Num dos piores dias da minha vida, a gentileza de uma estranha me marcou pra sempre

Foto: Divulgação


Existe um certo tabu a respeito de chorar. Eu sei disso porque poucas vezes achei gente que chora tanto quanto eu. Acho que algumas pessoas pensam que indica fraqueza, ou demonstra vulnerabilidade demais. Nesse caso, eu, como chorona inveterada, gostaria de dizer algumas palavras neste manifesto em defesa dos pranteadores. 

Dia desses, estava eu esperando o ônibus no Centro. Na parada lotada, chamava a atenção uma moça em prantos. Enquanto o Agnes Kaempf de todos os dias não chegava,  mais e mais transeuntes olhavam a pobre da guria com pena, e até desprezo, e eu matutava comigo mesma. Existe uma lei que diz que você deve tratar uma pessoa que chora na rua como uma leprosa social? Claro que não. Quer dizer que o ser é descontrolado se dá uma choradinha de leve? Também não.

Nessas horas, eu lembro sempre daquela imagem do Tumblr – provavelmente feita por alguma adolescente sábia de 14 anos – e extensivamente compartilhada no Facebook: “Todo mundo que a gente encontrar na vida está enfrentando uma batalha da qual você não sabe nada a respeito”. E é verdade, existem tantos motivos para lacrimejar de tristeza quanto de alegria. Então, se você encontrar alguém chorando por aí, existe um pequeno manual de conduta (que acabei de criar): não fique encarando a pessoa que chora; só se aproxime se achar que pode ajudar e se o fizer, faça delicadamente; deixe a pessoa chorar. Era isso.

O que me lembra de um dos piores dias da minha vida, em que a gentileza de uma estranha me marcou pra sempre. Lá em 2015 eu estava de formatura marcada. Adorava minha turma, vestido escolhido, sede marcada, comes e bebes pagos, quando fico sabendo que, por uma dessas soturnidades da vida, eu não poderia me graduar. Seria obrigada a fazer mais um semestre, perderia tudo que já estava pago e pior: teria que dar a notícia pra minha família.

Saí da sala chorando e entrei no banheiro. Meia hora depois, eu ainda estava lá com a cara vermelha e lágrimas infinitas quando uma moça entrou. Ao notar o meu estado, ela perguntou gentilmente: “Eu sei que é difícil, mas eu posso te ajudar de alguma forma?”. Eu só balancei a cabeça numa negativa. Ela olhou pra baixo, talvez meio envergonhada de ter se intrometido no meu momento de bad. “Eu posso só te dar um abraço, então?”
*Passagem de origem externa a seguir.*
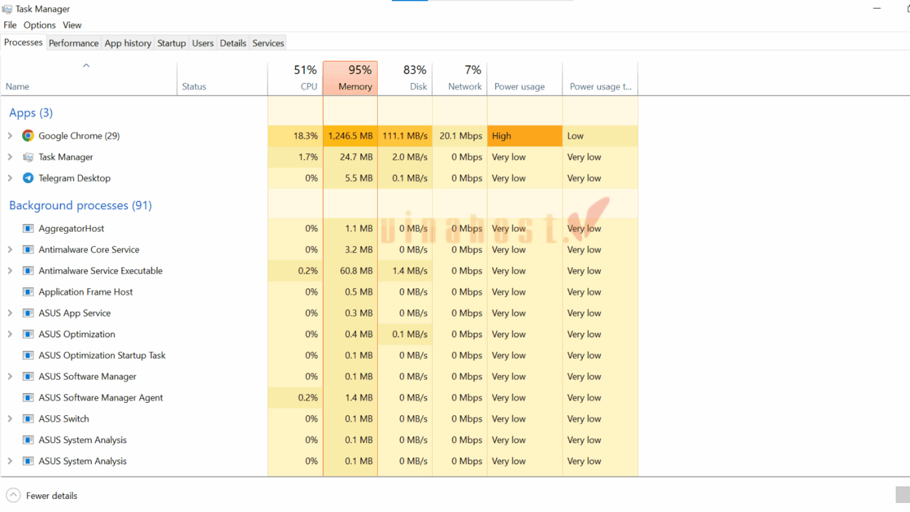910x512 pixels.
Task: Open the Options menu
Action: coord(40,25)
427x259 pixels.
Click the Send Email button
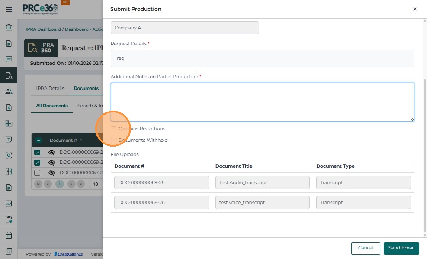(x=401, y=248)
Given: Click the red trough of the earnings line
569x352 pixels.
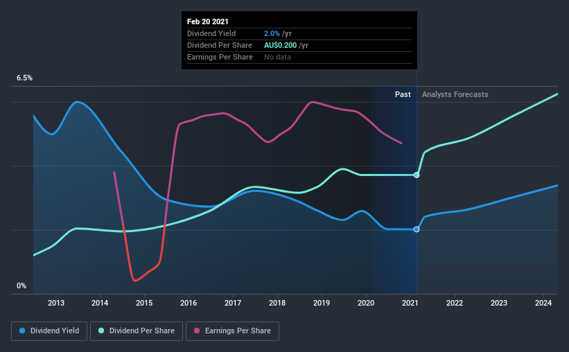Looking at the screenshot, I should click(x=135, y=280).
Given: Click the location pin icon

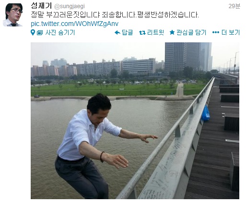Looking at the screenshot, I should 33,33.
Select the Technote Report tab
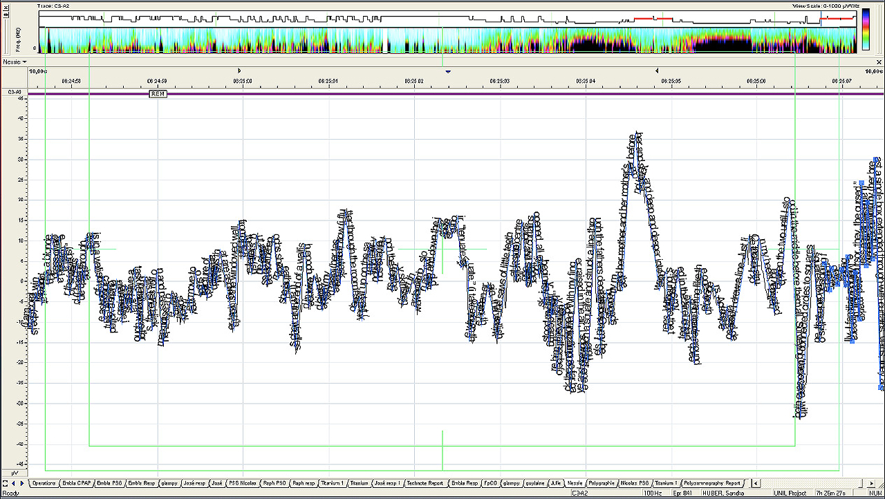Image resolution: width=885 pixels, height=499 pixels. tap(425, 483)
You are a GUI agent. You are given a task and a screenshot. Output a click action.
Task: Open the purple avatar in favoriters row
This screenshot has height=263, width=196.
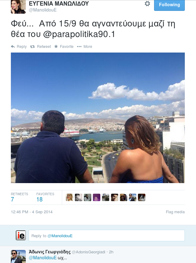(97, 197)
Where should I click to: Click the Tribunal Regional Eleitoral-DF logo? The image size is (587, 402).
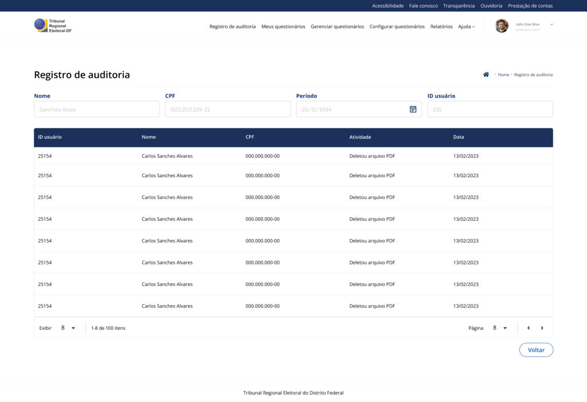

Pode não parecer, mas o abraço que ganhei daquela guria fez a minha dor naquele momento ser um pouquinho menor. Não sei nada sobre ela, só lembro que tinha cabelo escuro e usava um moletom verde (de um curso da saúde, muito provavelmente), mas queria dizer a ela que aquele gesto foi um alento pra mim. Obrigada, mana. Que alguém também te conforte quando tu chorares.